=== ASSIGNED TASK ===
Write the records out exactly, so that no picture remains in the copy.

[Pixel coordinate grounding data]
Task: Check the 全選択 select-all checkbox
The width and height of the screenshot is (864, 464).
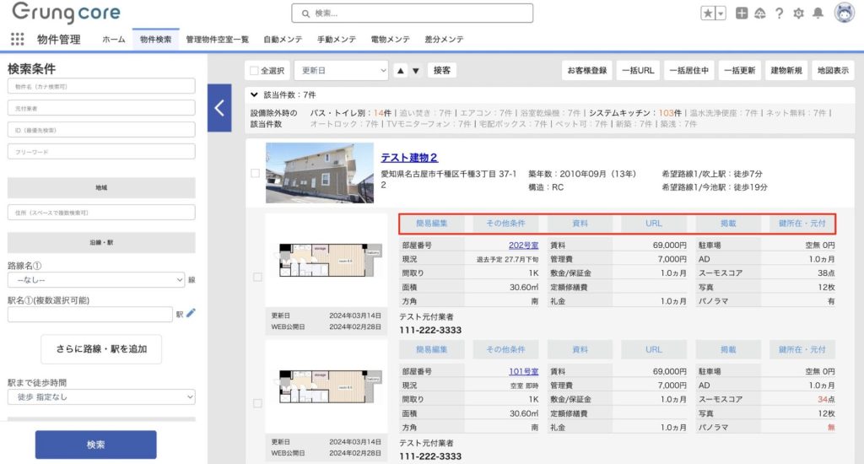Action: point(254,71)
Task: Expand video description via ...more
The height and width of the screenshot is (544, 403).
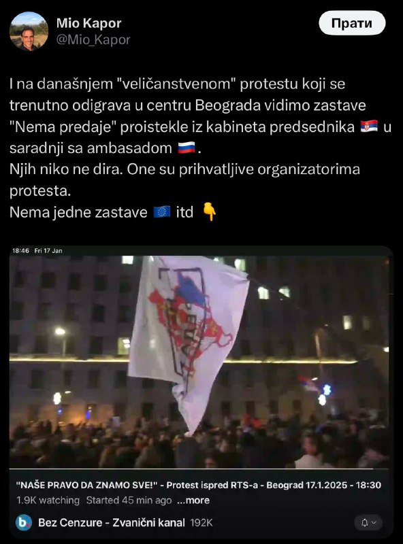Action: coord(193,500)
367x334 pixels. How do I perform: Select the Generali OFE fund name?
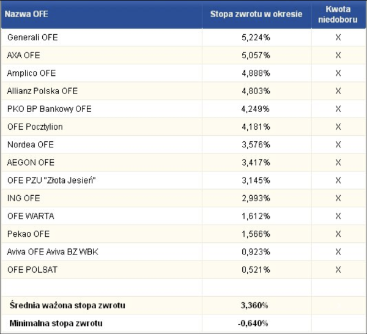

=== WRITTEN SOLUTION ===
Task: Check the 全選択 select-all checkbox
The width and height of the screenshot is (864, 464).
Action: point(254,71)
Task: Expand video description via ...more
The height and width of the screenshot is (544, 403).
Action: coord(193,500)
367x334 pixels. How do I perform: Select the Generali OFE fund name?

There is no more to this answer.